── Material provided

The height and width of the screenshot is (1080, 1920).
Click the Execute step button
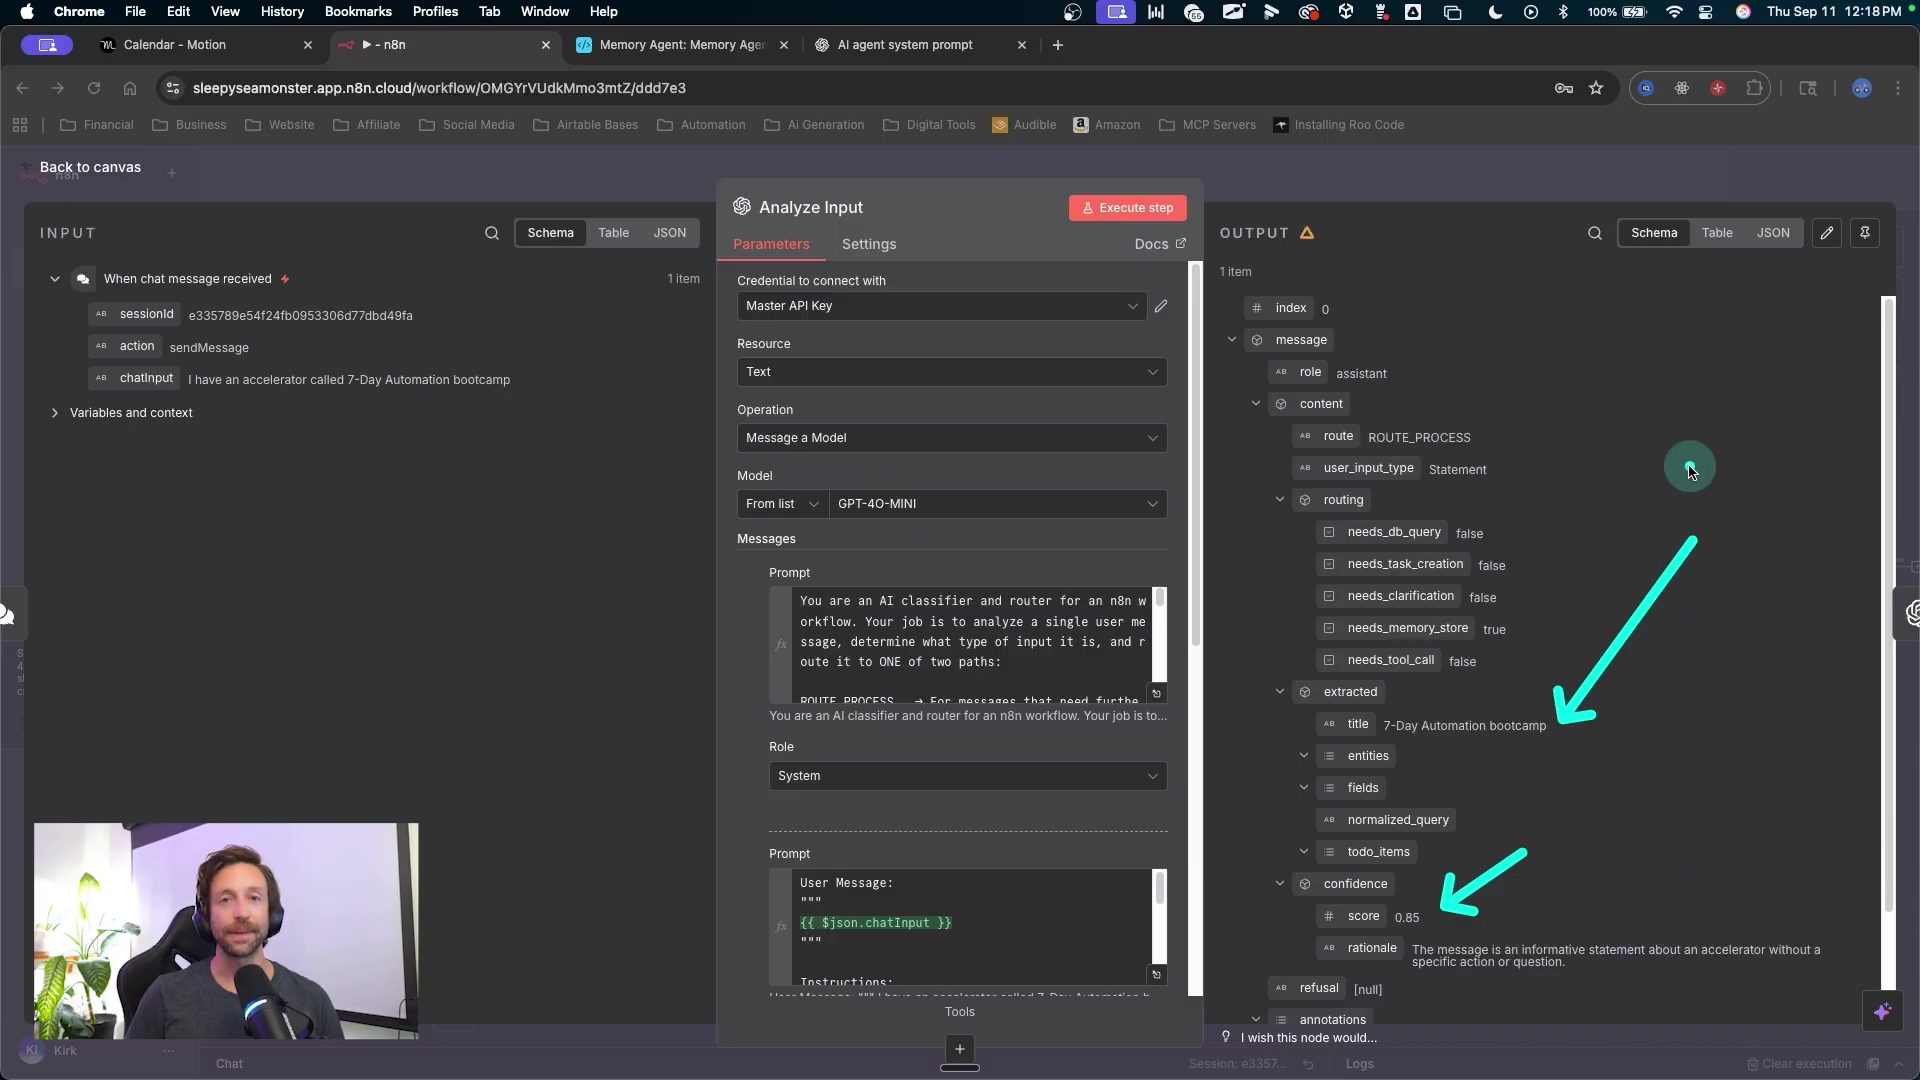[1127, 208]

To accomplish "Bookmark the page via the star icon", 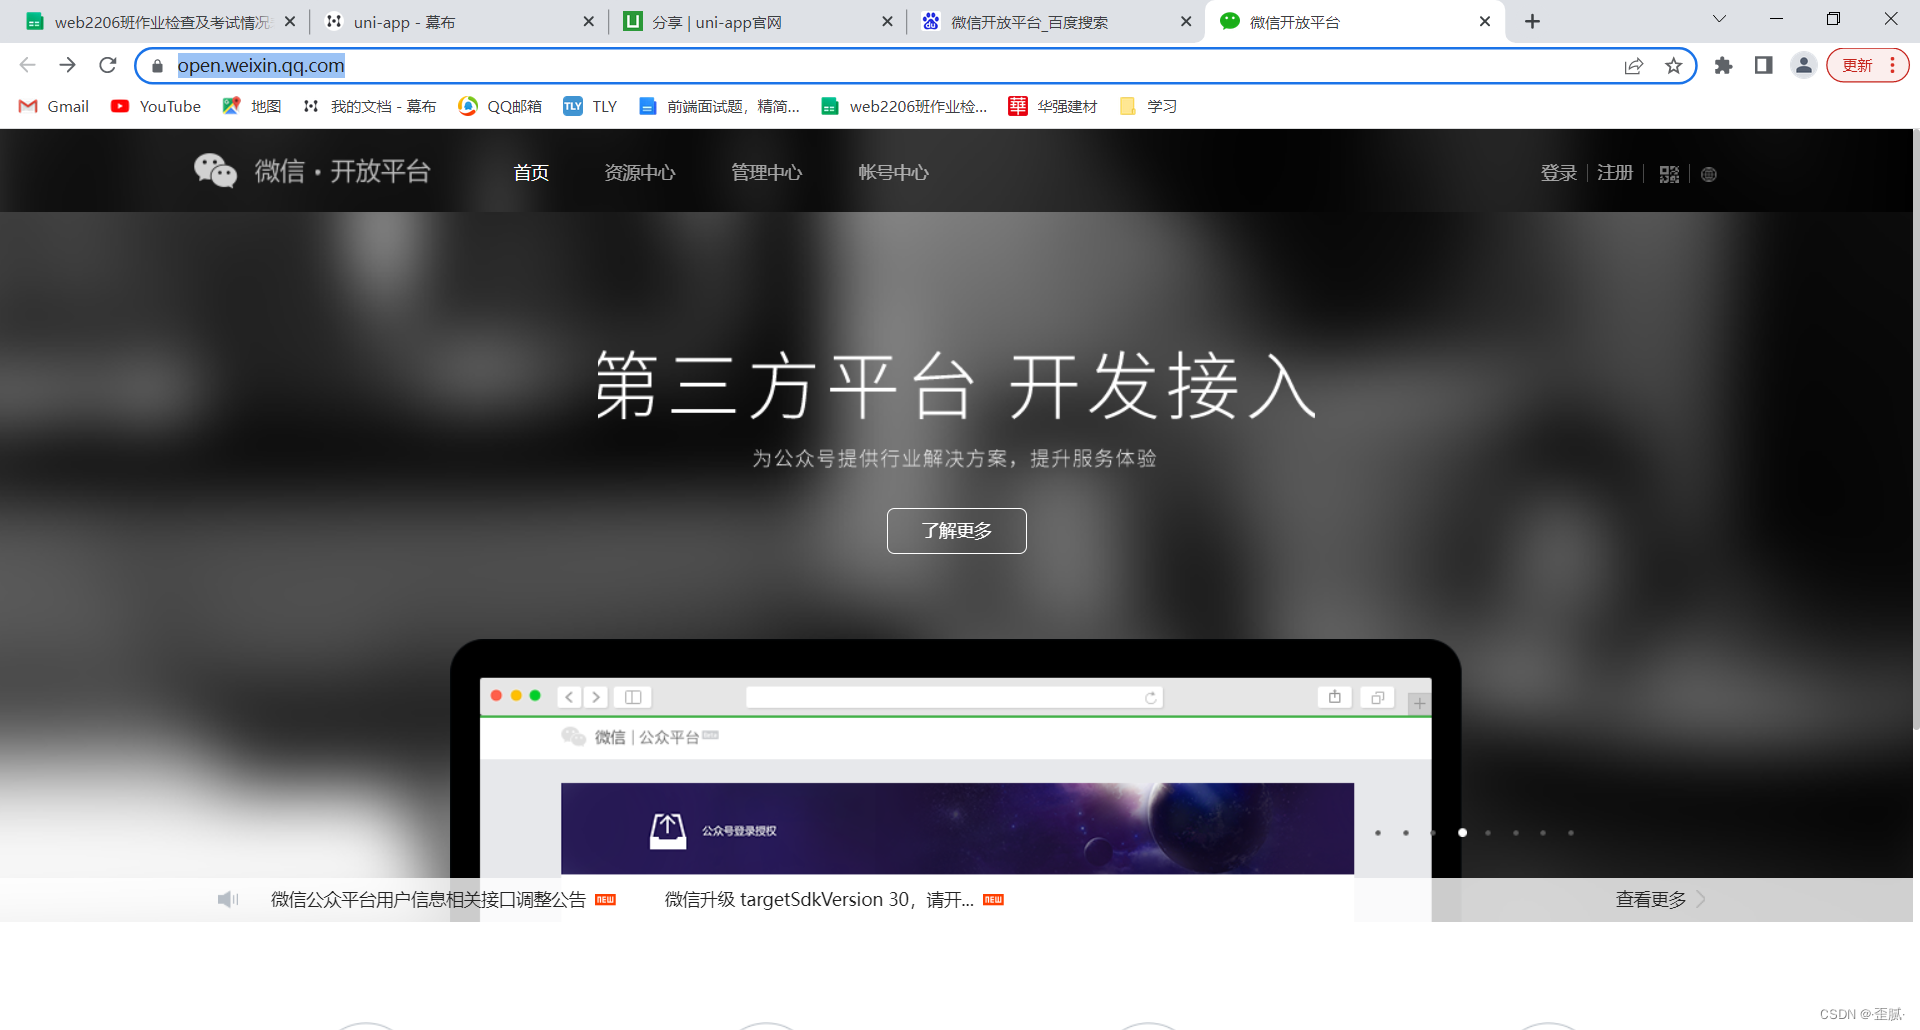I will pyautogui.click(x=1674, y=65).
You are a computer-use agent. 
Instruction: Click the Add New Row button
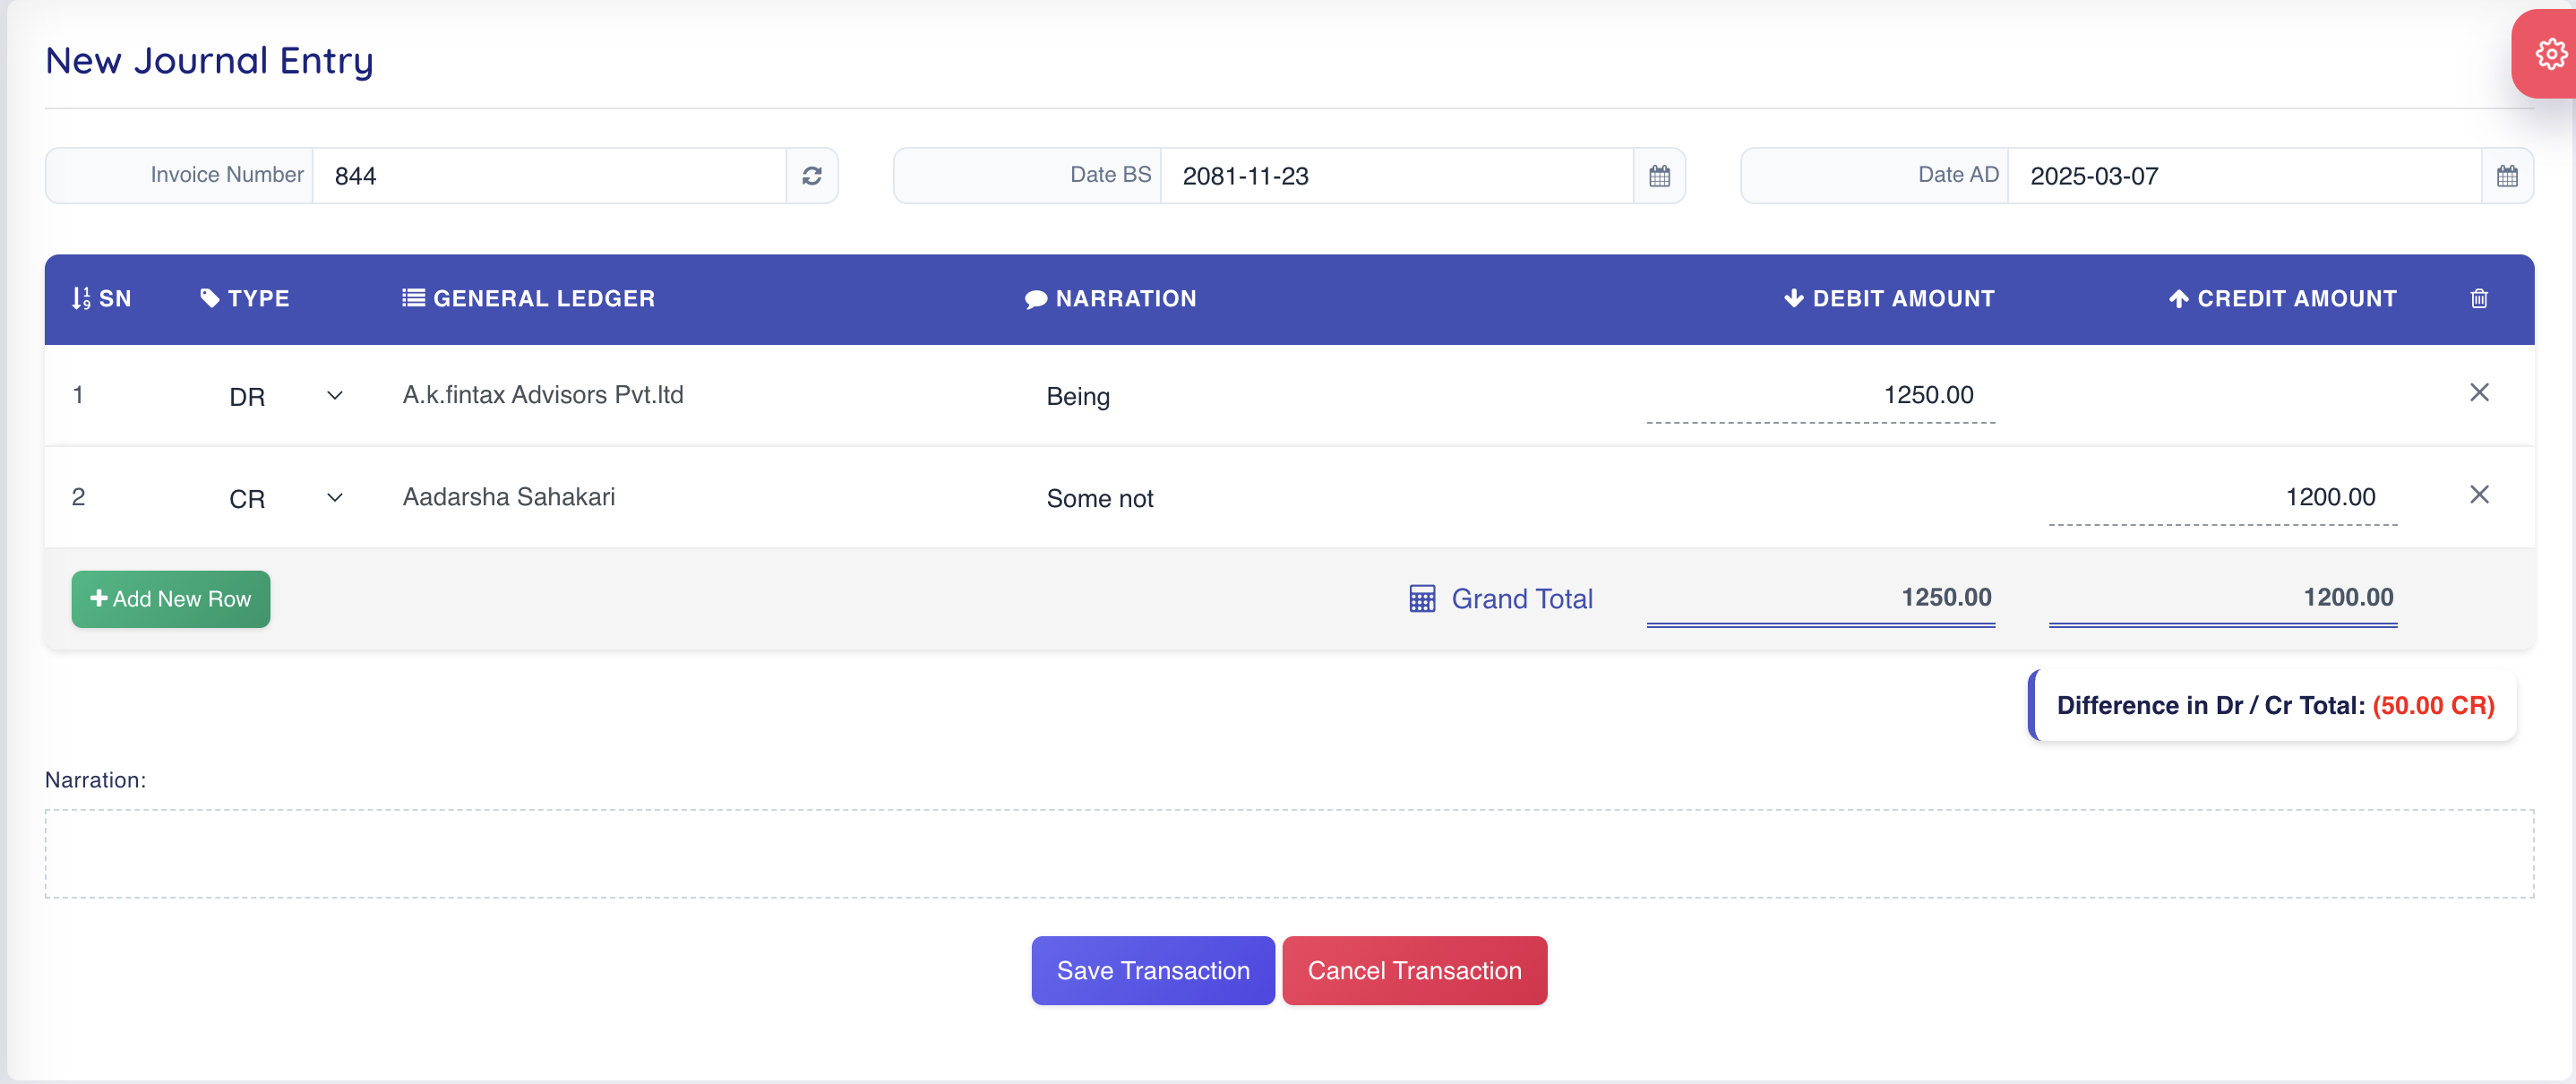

────

_What to do_:
Leave out every picture, and repeat word for word only the lines from the one holding "You are a computer-use agent." through the end of the entries above, both ends included.

_Exercise output_:
You are a computer-use agent. 
Instruction: Click the Add New Row button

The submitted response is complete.